» Given exercise 1: In the forum discussion below, restate as a short bulleted list the paragraph that begins "I propose the following idea", keeping its main facts.

Well, depending on how you look at it. ceiling(Long).longValue() also throws an exception when there is no such value. Similarly, the default return value mechanism is inconsistent with the object-versions. It's more about coming up with the most "intuitive" inconsistency.

Secondly, it's inefficient. Either you need to probe the map twice (once to check for presence, and again to retrieve the element), or you need to handle an exception, which is usually inefficient.

I agree on this, exceptions definitely can't be used as control flow (there was some nice article on that somewhere providing some numbers). I assumed a different kind of "domain knowledge" - one may know that, e.g., the ceiling of some value always is present. At least in my case (dealing with normal maps) I always know which keys are present, so a fail-fast get would be nicer.

I propose the following idea: We could just adapt both approaches, as in we have a ceilingChecked(K e) (or a similar name) which throws a NoSuchElementException if there is no ceiling of e and a ceilingOrDefault(K e, K default) which returns default in that case. One could even add a default ceiling(K e) which forwards to ceiling(e, MAX), where MAX is the particular domain's maximal value (which luckily exists for all primitives ...). For floats and doubles using NaN might be an option, too, but that would get awkward I think.

I think it's particularly awkward to throw exceptions for pollFirst() and pollLast(), since those methods exist specifically to avoid the exceptions of first() and last().

Agree - I'm not familiar at all with NavigableSets so I don't have a "feeling" for the use cases. In this case, it might be sensible to just not add a primitive version of this method, since it always will be awkward: Either you know that there is a first element, then you can call the primitive first() or you don't know and calling the pollFirst() simply is the fastest way to get both the information whether the first exists and, if so, which value it is (in a sense, one can think of the returned Long as OptionalLong)

incaseoftrouble avatar Aug 22 '17 06:08 incaseoftrouble

Design and implementation could probably draw a lot from Guava's ImmutableSortedMap (see RegularImmutableSortedSet), which is implemented using a simple sorted array.

leventov avatar Feb 25 '19 15:02 leventov

But the problem here is mutability. The original post says, indeed, that they are loading the map in order. All strategies I can think for a sorted map based on arrays will have either linear search or linear update time (assuming you won't have space for additional data on top of the array).

vigna avatar Feb 25 '19 19:02 vigna

I stumbled upon this issue because I have a case where I want to sort a "regular" fastutil's ArrayMap. It would be nice if fastutil's ArrayMaps had methods like sortByKeys() and sortByValues(). Then, there can be an adapter class or method "viewSortedArrayMapAsNavigableMap()" that returns an unmodifiable NavigableMap. If the underlying ArrayMap is updated (e. g. a new entry is added), the view is no longer correct, but that's a responsibility of the user.

leventov avatar Feb 25 '19 20:02 leventov

» Dataset entries:
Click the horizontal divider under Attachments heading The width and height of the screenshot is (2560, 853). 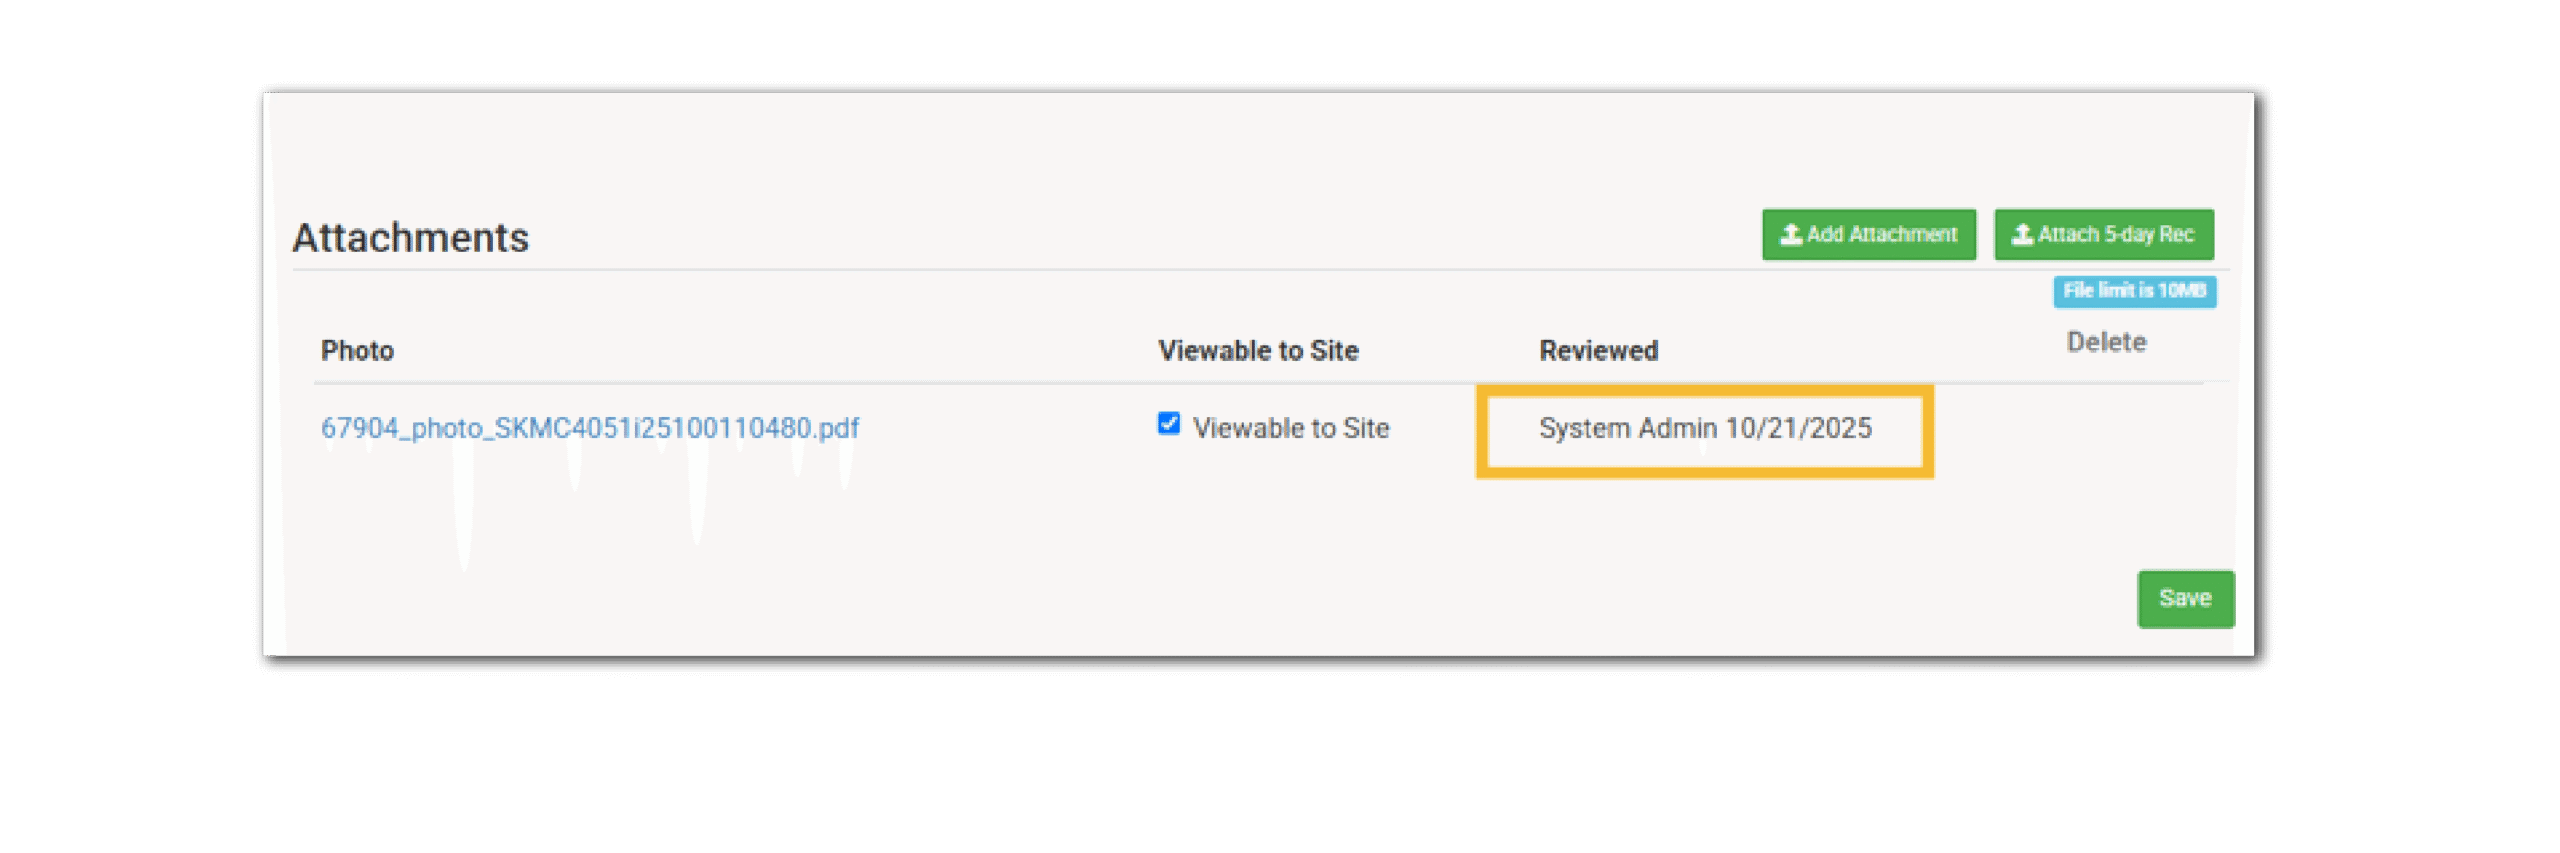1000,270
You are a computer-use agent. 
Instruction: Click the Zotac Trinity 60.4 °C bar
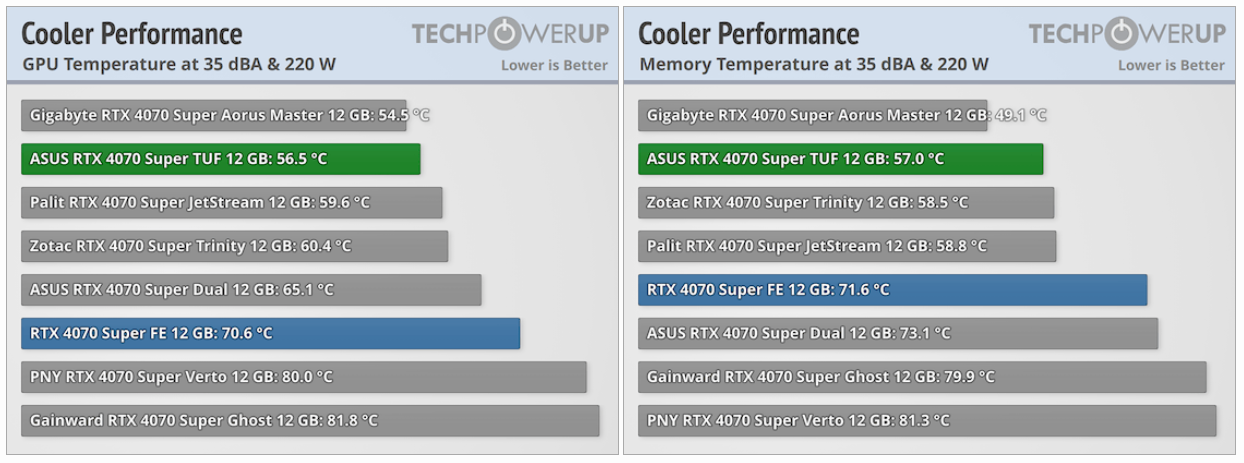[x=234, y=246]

==

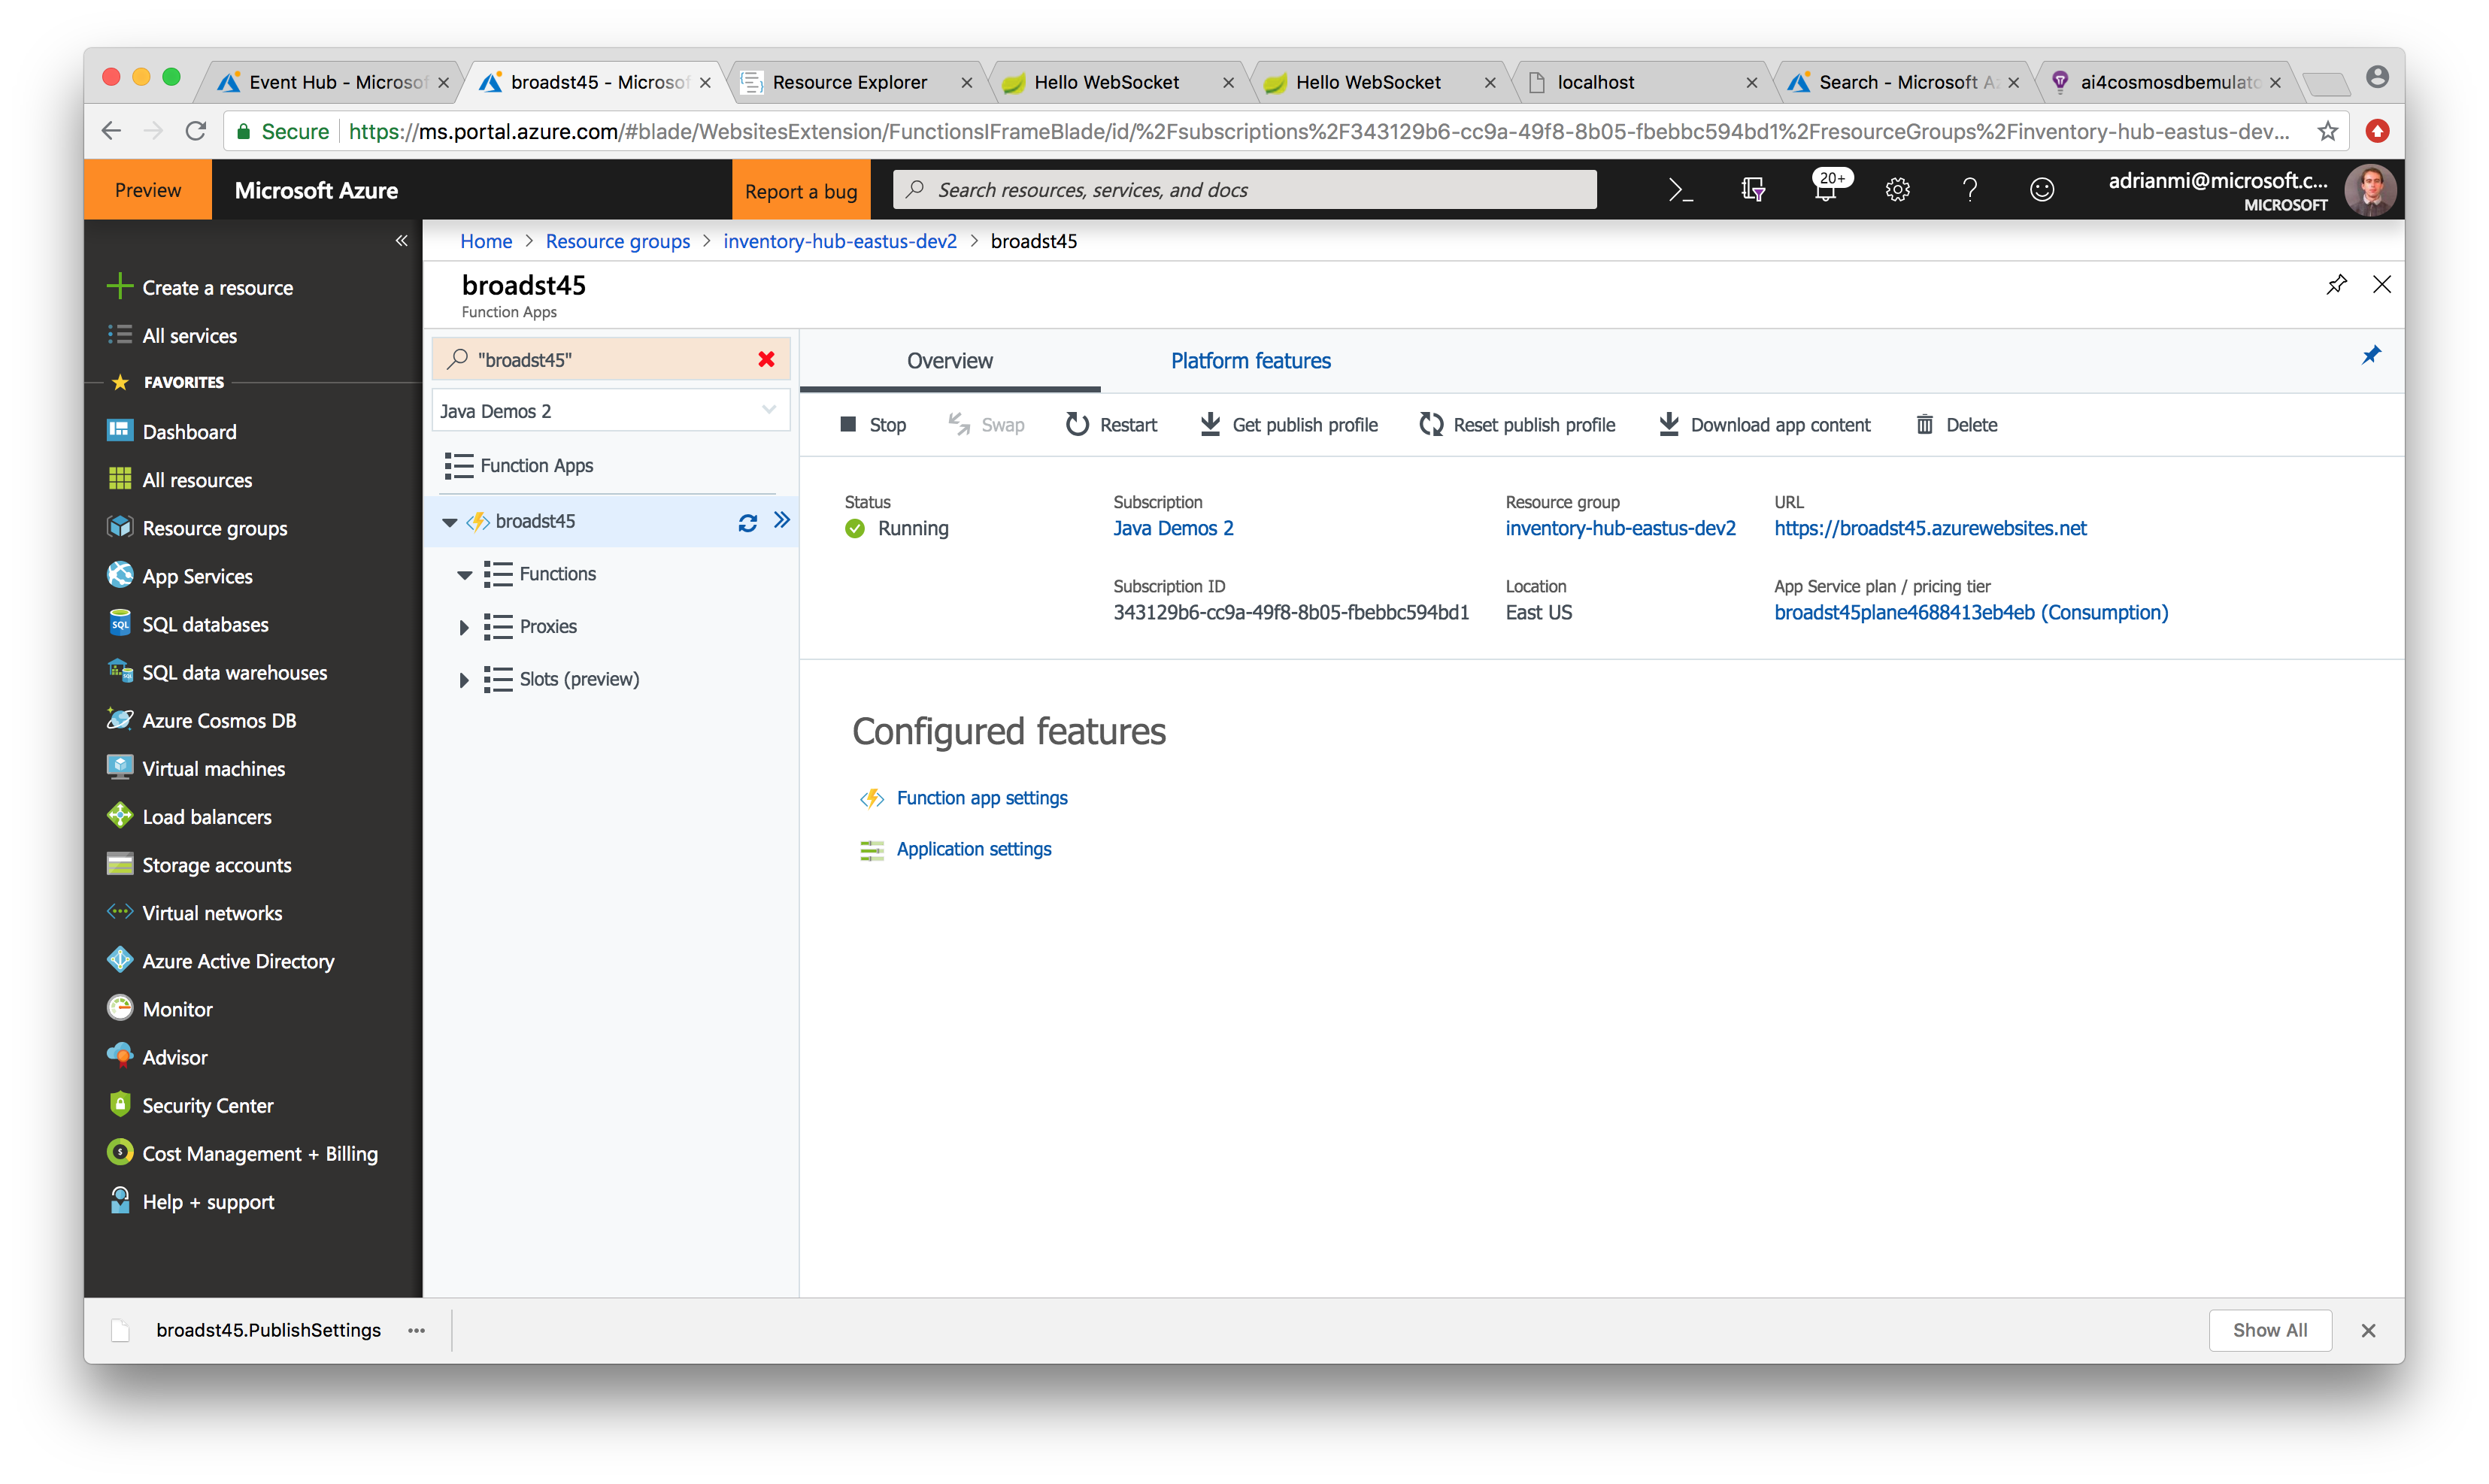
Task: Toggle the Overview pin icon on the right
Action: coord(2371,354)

» Given exercise 2: Output as a JSON list of strings, one per line, the records between the lines holding "You are a computer-use agent." and "[x=234, y=246]", inclusive. Skip blank lines and leave out the pictures.

» Expected output 1:
- Combine both approaches with two methods:
  - ceilingChecked(K e) throws a NoSuchElementException if e has no ceiling.
  - ceilingOrDefault(K e, K default) returns default in that case.
- A default ceiling(K e) could also be added. It would forward to ceiling(e, MAX), where MAX is the domain's maximal value, which exists for all primitives.
- NaN might serve for floats and doubles, though that would probably be awkward.

» Expected output 2:
[
  "You are a computer-use agent. ",
  "Instruction: Click the Zotac Trinity 60.4 °C bar",
  "[x=234, y=246]"
]